Investing in Vietnam had been all but impossible for the rank and file until lately. BRIC (Brazil, Russia, India, and China) countries have been all the rage since Goldman Sachs economist Jim O’Neill coined the acronym in 2001. While these markets are certainly far from mature, the financial crisis of 2008 proved that they are more closely aligned with western economies than previously thought.
Looking to invest in markets with less correlation than developed countries, many investors are now discovering frontier markets. Described as less liquid and more volatile than emerging markets, frontier market countries are often politically unstable and extremely unpredictable. Still, for investors able to stomach market shakiness, huge potential lies ahead.
Vietnam is a perfect example of a frontier market economy. Still a communist country, Vietnam is making slow but steady progress in implementing a market based economy. The Ho Chi Minh City Stock Exchange was established in 2000 and has grown substantially since then.
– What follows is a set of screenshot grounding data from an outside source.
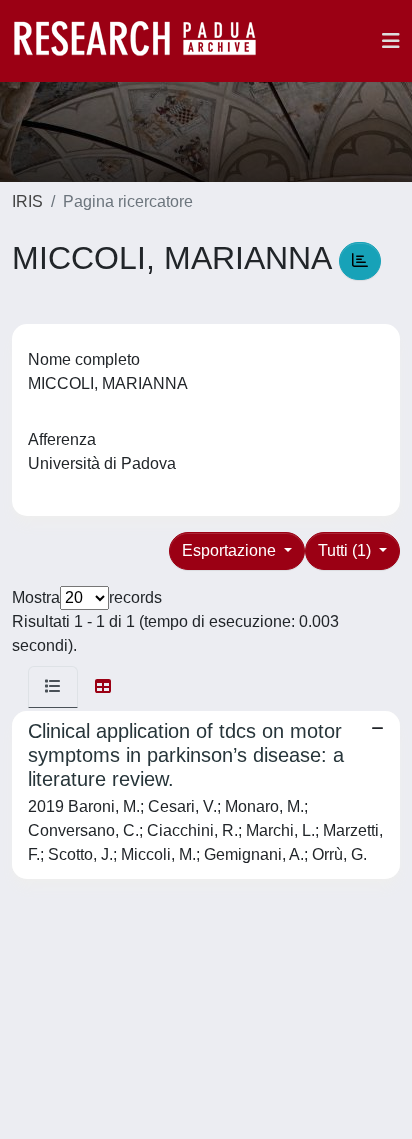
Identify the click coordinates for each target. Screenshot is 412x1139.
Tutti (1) (346, 550)
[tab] (53, 687)
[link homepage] (145, 41)
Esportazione (231, 550)
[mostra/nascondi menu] (391, 41)
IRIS (27, 201)
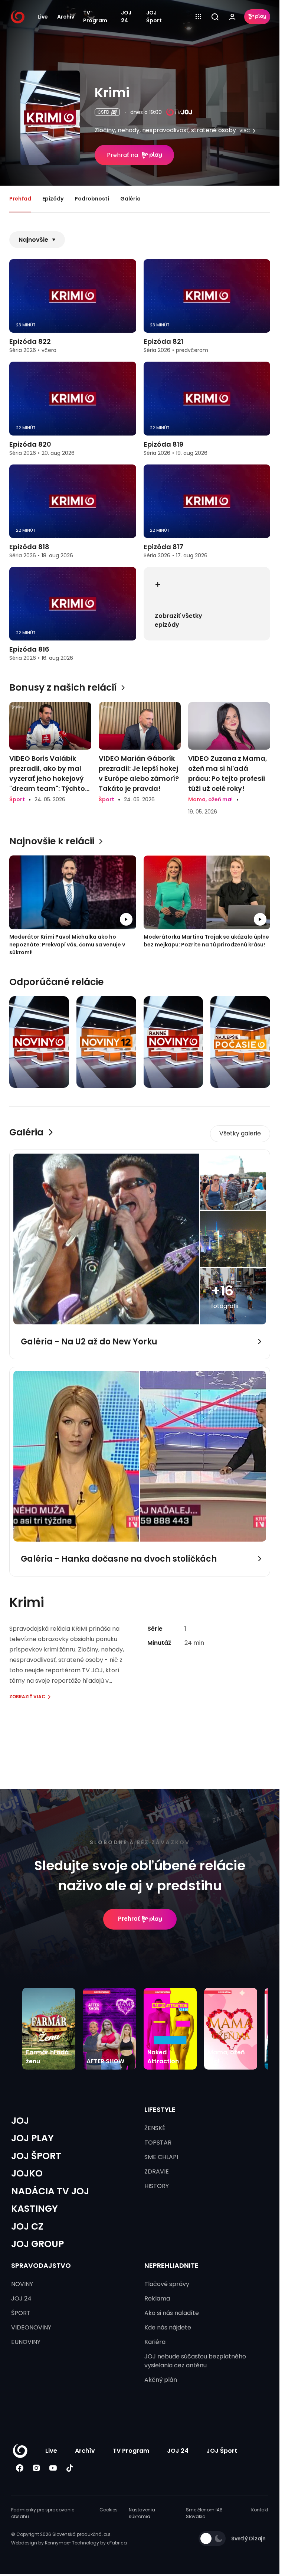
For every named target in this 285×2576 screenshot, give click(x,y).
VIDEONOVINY (31, 2327)
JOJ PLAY (32, 2138)
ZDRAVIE (156, 2171)
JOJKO (27, 2173)
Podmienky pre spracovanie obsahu (42, 2513)
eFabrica (117, 2543)
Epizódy (52, 198)
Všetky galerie (240, 1133)
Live (42, 16)
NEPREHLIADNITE (171, 2265)
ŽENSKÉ (155, 2128)
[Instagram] (36, 2468)
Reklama (157, 2298)
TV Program (95, 16)
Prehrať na (122, 155)
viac (244, 131)
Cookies (108, 2510)
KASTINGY (34, 2208)
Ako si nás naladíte (171, 2313)
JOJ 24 (126, 16)
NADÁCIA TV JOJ (50, 2191)
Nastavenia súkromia (142, 2513)
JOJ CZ (27, 2226)
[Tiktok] (69, 2468)
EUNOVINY (25, 2342)
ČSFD (103, 112)
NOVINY (22, 2284)
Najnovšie (33, 239)
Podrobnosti (92, 198)
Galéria (130, 198)
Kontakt (259, 2510)
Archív (65, 16)
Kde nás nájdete (167, 2327)
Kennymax (57, 2543)
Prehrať (129, 1919)
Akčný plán (160, 2380)
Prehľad (20, 198)
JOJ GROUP (37, 2243)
According to the CIA World Factbook, Vietnam’s per capita GDP in 2009 was $2900. Although many countries experienced negative growth, Vietnam’s GDP increased by an impressive 5.3%. Low wages combined with increased political stability make Vietnam ripe for increased foreign investment.
Foreigners are allowed to directly purchase stock in Vietnam, but it’s a hassle that isn’t worth the effort for retail investors looking to put small amounts of money to work. In August of 2009, Van Eck Global launched an ETF dedicated to Vietnam. With 32 securities and a net expense ratio of .99%, this is by far the easiest and most cost effective way to gain exposure to the Vietnamese stock market. Simply called the Vietnam ETF (VNM) the fund replicates the Market Vectors Vietnam Index.
The index includes companies that “predominantly are domiciled and primarily listed in Vietnam and which generate at least 50% of their revenues from Vietnam.” As a result, only 68.6% of index companies are actually located in Vietnam. The remaining companies do a substantial portion of their business in Vietnam, but are based on other countries.
While the fund has mostly traded sideways since inception, it has certainly generated substantial investor interest. At the close of the first quarter of 2010, fund assets stood at $131 million. At that time, Van Eck estimated the P/E ratio to be 18.58 with a dividend yield of 2.41%. Investors should take P/E and dividend yield information with a grain of salt, as extreme volatility is common and expected when investing in frontier markets.
Those willing to roll with the market’s punches will almost certainly be rewarded. If history is any guide, just look to countries such as Thailand, Taiwan, and South Korea to see how rapidly an impoverished country can be transformed.